===== EXTRACTED TEXT =====
On the Quantum Confinement Effects in Ultrathin PdO Films by Experiment and Theory

Abstract

Radio frequency magnetron sputtering conducted in a high vacuum with a base pressure of $1\times {10}^{-6}$ mbar was used to deposit ultrathin palladium films on Corning glass. The thickness of these films ranged from 0.4 to 13 nanometers. PdO films were produced after being post-annealed in a furnace at temperatures of 530 degrees Celsius in the presence of air. The results of an atomic force microscopy study showed that the material possessed a high crystalline quality with a low roughness. When looking at Tauc plots to determine the position of the direct optical band gap, the thicker films show a value that is relatively close to 2.2 eV. When the film thickness was reduced all the way down to 0.7 nm, a significant “blue shift” of more than 0.5 eV was observed. In order to provide a more in-depth understanding of the experiment, theoretical calculations based on the Hartree–Fock approximation as applied to an electron-hole system were performed in the framework of the effective mass approximation. The findings are regarded as empirical proof of the existence of quantum confinement effects.

1. Introduction

The crystal structure of palladium oxide is tetragonal; its space group is $D_{4h}^9$, and its a and c lattice constants are 0.30434 and 0.53363 nanometers, respectively [1]. In keeping with the characteristics of a d8 metal ion, the palladium atoms have a square planar shape. To a close approximation, oxygen atoms assume tetrahedral positions. PdO nanoparticles and thin films have recently attracted a lot of interest due to the possibility that they can be used in a wide variety of innovative applications.
===== LISTING =====
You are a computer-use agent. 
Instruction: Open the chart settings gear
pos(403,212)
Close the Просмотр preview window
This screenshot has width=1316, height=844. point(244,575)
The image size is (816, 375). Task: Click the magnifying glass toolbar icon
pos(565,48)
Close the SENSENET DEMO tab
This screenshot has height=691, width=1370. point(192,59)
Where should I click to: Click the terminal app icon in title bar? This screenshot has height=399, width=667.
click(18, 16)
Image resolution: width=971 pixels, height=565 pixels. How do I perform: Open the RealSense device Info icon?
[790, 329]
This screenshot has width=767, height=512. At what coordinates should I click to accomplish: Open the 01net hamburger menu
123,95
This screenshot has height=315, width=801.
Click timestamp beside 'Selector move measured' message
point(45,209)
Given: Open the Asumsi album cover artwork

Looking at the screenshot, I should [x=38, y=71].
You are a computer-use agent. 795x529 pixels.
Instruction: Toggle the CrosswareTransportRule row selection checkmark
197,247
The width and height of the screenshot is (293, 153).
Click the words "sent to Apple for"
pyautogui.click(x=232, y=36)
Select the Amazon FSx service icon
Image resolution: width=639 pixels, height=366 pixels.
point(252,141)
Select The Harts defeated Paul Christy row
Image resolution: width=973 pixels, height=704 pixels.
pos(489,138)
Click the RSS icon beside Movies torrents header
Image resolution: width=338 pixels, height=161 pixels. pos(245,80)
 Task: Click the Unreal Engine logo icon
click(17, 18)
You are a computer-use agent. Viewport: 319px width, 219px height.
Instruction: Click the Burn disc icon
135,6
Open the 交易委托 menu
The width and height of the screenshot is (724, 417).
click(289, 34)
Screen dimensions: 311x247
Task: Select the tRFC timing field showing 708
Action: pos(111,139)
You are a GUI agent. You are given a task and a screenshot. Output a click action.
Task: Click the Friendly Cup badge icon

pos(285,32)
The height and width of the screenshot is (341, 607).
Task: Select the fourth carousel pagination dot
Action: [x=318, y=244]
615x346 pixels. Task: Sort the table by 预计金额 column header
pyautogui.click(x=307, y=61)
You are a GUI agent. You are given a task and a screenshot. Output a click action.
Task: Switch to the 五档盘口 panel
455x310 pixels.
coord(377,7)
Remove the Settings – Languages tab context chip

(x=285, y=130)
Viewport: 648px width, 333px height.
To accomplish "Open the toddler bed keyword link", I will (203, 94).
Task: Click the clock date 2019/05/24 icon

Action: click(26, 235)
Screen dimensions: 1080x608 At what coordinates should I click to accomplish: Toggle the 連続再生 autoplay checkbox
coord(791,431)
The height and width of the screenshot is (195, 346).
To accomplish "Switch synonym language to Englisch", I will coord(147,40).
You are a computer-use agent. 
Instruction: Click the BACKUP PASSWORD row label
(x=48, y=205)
=====
EXERCISE REQUIREMENTS:
1: In the text on PdO films, at what temperature were the palladium films post-annealed in air?
2: Turn the paragraph in the text on PdO films that begins "The crystal structure of palladium oxide" into a short list that keeps its main facts.
The entries come from a different source than the text on PdO films.

LIST OF SOLUTIONS:
1: At 530 degrees Celsius.

2:
- Palladium oxide has a tetragonal crystal structure with space group $D_{4h}^9$.
- Its lattice constants are a = 0.30434 nm and c = 0.53363 nm.
- The palladium atoms have a square planar shape, in keeping with a d8 metal ion.
- The oxygen atoms sit in roughly tetrahedral positions.
- PdO nanoparticles and thin films have drawn much recent interest because they may be used in many new applications.